There are several limitations and strengths associated with this rapid review. Only including studies published since 2015 may have excluded earlier seminal work. However, the most significant limitation is that most of the included studies generated low-level evidence, making it challenging to draw any definite conclusions, especially as there was no quality appraisal of the evidence as part of the rapid review methodology. Most of the included studies also reported on the US experience, which differs considerably from other countries’ healthcare and regulatory systems. As it was not feasible to review all current US NP program requirements, restricting the appraisal to 30 US NP programs may not accurately reflect the full scope of the available NP programs. This was balanced by including diverse programs from different states.
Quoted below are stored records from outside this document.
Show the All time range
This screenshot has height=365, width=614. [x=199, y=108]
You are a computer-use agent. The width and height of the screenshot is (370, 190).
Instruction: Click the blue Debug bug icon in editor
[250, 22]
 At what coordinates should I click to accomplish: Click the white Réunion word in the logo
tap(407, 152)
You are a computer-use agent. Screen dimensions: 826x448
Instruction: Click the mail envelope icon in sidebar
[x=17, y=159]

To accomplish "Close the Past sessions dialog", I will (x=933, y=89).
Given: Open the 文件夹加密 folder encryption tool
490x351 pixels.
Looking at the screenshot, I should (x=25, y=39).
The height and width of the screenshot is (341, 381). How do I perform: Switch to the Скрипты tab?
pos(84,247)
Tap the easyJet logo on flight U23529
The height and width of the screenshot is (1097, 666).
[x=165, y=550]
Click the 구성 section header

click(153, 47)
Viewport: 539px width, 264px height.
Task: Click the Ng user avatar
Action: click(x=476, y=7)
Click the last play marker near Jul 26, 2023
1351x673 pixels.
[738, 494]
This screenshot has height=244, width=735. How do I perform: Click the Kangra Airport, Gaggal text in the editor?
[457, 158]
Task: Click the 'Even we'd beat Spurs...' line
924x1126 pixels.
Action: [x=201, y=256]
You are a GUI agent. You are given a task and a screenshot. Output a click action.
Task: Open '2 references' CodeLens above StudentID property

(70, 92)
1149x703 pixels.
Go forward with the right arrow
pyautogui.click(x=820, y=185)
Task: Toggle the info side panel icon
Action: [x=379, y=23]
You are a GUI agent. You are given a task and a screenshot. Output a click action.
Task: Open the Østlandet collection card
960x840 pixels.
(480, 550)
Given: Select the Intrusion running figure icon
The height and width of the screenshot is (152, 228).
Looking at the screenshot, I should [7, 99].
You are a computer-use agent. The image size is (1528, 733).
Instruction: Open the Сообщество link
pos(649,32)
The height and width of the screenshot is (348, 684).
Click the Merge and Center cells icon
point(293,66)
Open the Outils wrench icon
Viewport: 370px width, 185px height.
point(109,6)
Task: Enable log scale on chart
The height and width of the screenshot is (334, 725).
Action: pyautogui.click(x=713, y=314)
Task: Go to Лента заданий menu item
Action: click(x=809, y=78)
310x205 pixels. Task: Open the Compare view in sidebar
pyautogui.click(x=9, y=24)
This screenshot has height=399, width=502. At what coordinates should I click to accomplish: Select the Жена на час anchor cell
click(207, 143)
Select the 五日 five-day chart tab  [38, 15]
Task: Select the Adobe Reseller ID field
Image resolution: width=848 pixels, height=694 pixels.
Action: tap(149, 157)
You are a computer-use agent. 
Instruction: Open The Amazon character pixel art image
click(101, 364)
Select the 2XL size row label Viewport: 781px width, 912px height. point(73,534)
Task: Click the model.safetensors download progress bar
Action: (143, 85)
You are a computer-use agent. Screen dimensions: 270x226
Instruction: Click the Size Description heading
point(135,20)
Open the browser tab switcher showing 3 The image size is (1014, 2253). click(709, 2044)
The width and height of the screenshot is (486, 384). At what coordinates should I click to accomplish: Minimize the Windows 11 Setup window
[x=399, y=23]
Despite these limitations, this review has considerable strengths. It canvased material from multiple sources, including 86 NP programs, and evidence from the current English peer-reviewed literature to provide a detailed global snapshot of NP regulation, education, and practices and how it enables or restricts the development of the NP primary care role.

Conclusions

Globally, NP roles continue to grow in both numbers and stature. The variations in the entry pathways, accreditation, education, endorsement or licensure, and professional pathways available to NPs across the US, Canada, Australia, New Zealand, Ireland, Singapore and the Netherlands reflect the local needs, changing circumstances and different regulations. Differing entry and practice requirements shape the composition and function of each country’s NP workforce, including age, clinical focus and expertise. These requirements ultimately influence where NPs practice and the populations they serve, including in primary care. It may be timely for countries who wish to grow their primary healthcare workforce to (1) revisit the merits of introducing a non-specialist NP entry pathway that attracts high-quality nurses interested in addressing national health priorities and providing care to underserved communities; (2) consider the limitations of restricted practice and economic implications of removing restrictions and (3) ensuring primary care NP curricula is informed by real-world skills and practice.